*Your objective:*
Reproduce the listing below verbatim, preserving every line in its original order.

* * * * * * *

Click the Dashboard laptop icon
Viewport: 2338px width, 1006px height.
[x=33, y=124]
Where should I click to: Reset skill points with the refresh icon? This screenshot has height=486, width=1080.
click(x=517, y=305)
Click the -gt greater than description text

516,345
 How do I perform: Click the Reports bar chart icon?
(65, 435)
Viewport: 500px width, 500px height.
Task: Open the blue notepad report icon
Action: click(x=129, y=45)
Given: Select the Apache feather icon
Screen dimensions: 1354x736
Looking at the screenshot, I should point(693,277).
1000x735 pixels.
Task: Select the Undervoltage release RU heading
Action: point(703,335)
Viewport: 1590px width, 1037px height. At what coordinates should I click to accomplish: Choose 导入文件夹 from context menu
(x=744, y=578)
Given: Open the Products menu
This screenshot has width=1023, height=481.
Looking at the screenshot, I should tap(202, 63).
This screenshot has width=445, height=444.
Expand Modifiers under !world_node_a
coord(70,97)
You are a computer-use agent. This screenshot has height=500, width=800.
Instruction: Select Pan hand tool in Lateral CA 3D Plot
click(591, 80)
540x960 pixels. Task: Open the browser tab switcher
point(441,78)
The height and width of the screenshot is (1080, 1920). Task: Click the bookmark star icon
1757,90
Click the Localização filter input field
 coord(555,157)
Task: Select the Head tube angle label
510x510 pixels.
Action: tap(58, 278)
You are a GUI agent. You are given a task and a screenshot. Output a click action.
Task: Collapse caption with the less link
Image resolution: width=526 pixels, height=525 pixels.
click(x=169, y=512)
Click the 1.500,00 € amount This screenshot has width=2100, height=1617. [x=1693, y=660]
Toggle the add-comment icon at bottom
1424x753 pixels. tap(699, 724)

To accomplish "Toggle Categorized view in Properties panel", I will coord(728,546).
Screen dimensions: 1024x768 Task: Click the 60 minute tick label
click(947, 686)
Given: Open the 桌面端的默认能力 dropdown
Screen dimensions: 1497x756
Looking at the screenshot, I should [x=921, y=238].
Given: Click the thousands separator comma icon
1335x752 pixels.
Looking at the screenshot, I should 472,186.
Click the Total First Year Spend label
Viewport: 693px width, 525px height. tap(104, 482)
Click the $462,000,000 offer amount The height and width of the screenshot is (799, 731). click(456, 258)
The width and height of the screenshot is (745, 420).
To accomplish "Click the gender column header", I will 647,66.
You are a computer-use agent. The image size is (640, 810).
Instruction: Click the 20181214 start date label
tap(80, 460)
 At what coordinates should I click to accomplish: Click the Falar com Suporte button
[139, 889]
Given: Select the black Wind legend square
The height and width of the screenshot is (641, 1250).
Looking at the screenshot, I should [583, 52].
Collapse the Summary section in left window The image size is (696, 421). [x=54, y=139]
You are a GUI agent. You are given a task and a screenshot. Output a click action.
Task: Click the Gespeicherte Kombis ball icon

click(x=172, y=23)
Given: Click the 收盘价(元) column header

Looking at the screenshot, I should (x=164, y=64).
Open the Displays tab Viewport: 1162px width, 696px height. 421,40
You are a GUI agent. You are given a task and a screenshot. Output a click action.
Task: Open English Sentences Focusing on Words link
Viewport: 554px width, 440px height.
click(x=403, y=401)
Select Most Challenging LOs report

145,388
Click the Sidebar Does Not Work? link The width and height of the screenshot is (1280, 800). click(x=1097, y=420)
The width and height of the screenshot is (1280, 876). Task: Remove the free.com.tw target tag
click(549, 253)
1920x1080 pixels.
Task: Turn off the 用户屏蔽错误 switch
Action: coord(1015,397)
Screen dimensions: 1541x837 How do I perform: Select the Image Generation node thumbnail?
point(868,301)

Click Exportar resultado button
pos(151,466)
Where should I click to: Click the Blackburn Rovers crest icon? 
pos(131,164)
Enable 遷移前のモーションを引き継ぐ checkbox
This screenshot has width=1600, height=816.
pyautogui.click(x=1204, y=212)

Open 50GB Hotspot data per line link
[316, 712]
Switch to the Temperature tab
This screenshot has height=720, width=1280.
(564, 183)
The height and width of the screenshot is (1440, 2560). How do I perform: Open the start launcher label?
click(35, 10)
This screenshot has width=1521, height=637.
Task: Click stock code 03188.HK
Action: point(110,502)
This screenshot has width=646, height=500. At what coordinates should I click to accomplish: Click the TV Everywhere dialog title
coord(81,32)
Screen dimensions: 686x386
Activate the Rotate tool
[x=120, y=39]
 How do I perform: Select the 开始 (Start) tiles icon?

* * * * * * *

*Problem solution:*
Click the Dashboard laptop icon
Viewport: 2338px width, 1006px height.
[x=33, y=124]
Where should I click to: Reset skill points with the refresh icon? This screenshot has height=486, width=1080.
click(x=517, y=305)
Click the -gt greater than description text

516,345
 How do I perform: Click the Reports bar chart icon?
(65, 435)
Viewport: 500px width, 500px height.
Task: Open the blue notepad report icon
Action: click(x=129, y=45)
Given: Select the Apache feather icon
Screen dimensions: 1354x736
Looking at the screenshot, I should point(693,277).
1000x735 pixels.
Task: Select the Undervoltage release RU heading
Action: point(703,335)
Viewport: 1590px width, 1037px height. At what coordinates should I click to accomplish: Choose 导入文件夹 from context menu
(x=744, y=578)
Given: Open the Products menu
This screenshot has width=1023, height=481.
Looking at the screenshot, I should tap(202, 63).
This screenshot has width=445, height=444.
Expand Modifiers under !world_node_a
coord(70,97)
You are a computer-use agent. This screenshot has height=500, width=800.
Instruction: Select Pan hand tool in Lateral CA 3D Plot
click(591, 80)
540x960 pixels. Task: Open the browser tab switcher
point(441,78)
The height and width of the screenshot is (1080, 1920). Task: Click the bookmark star icon
1757,90
Click the Localização filter input field
 coord(555,157)
Task: Select the Head tube angle label
510x510 pixels.
Action: tap(58, 278)
You are a GUI agent. You are given a task and a screenshot. Output a click action.
Task: Collapse caption with the less link
Image resolution: width=526 pixels, height=525 pixels.
click(x=169, y=512)
Click the 1.500,00 € amount This screenshot has width=2100, height=1617. [x=1693, y=660]
Toggle the add-comment icon at bottom
1424x753 pixels. tap(699, 724)

To accomplish "Toggle Categorized view in Properties panel", I will coord(728,546).
Screen dimensions: 1024x768 Task: Click the 60 minute tick label
click(947, 686)
Given: Open the 桌面端的默认能力 dropdown
Screen dimensions: 1497x756
Looking at the screenshot, I should [x=921, y=238].
Given: Click the thousands separator comma icon
1335x752 pixels.
Looking at the screenshot, I should 472,186.
Click the Total First Year Spend label
Viewport: 693px width, 525px height. tap(104, 482)
Click the $462,000,000 offer amount The height and width of the screenshot is (799, 731). click(456, 258)
The width and height of the screenshot is (745, 420).
To accomplish "Click the gender column header", I will 647,66.
You are a computer-use agent. The image size is (640, 810).
Instruction: Click the 20181214 start date label
tap(80, 460)
 At what coordinates should I click to accomplish: Click the Falar com Suporte button
[139, 889]
Given: Select the black Wind legend square
The height and width of the screenshot is (641, 1250).
Looking at the screenshot, I should [583, 52].
Collapse the Summary section in left window The image size is (696, 421). [x=54, y=139]
You are a GUI agent. You are given a task and a screenshot. Output a click action.
Task: Click the Gespeicherte Kombis ball icon

click(x=172, y=23)
Given: Click the 收盘价(元) column header

Looking at the screenshot, I should (x=164, y=64).
Open the Displays tab Viewport: 1162px width, 696px height. 421,40
You are a GUI agent. You are given a task and a screenshot. Output a click action.
Task: Open English Sentences Focusing on Words link
Viewport: 554px width, 440px height.
click(x=403, y=401)
Select Most Challenging LOs report

145,388
Click the Sidebar Does Not Work? link The width and height of the screenshot is (1280, 800). click(x=1097, y=420)
The width and height of the screenshot is (1280, 876). Task: Remove the free.com.tw target tag
click(549, 253)
1920x1080 pixels.
Task: Turn off the 用户屏蔽错误 switch
Action: coord(1015,397)
Screen dimensions: 1541x837 How do I perform: Select the Image Generation node thumbnail?
point(868,301)

Click Exportar resultado button
pos(151,466)
Where should I click to: Click the Blackburn Rovers crest icon? 
pos(131,164)
Enable 遷移前のモーションを引き継ぐ checkbox
This screenshot has width=1600, height=816.
pyautogui.click(x=1204, y=212)

Open 50GB Hotspot data per line link
[316, 712]
Switch to the Temperature tab
This screenshot has height=720, width=1280.
(564, 183)
The height and width of the screenshot is (1440, 2560). How do I perform: Open the start launcher label?
click(35, 10)
This screenshot has width=1521, height=637.
Task: Click stock code 03188.HK
Action: point(110,502)
This screenshot has width=646, height=500. At what coordinates should I click to accomplish: Click the TV Everywhere dialog title
coord(81,32)
Screen dimensions: 686x386
Activate the Rotate tool
[x=120, y=39]
 How do I perform: Select the 开始 (Start) tiles icon?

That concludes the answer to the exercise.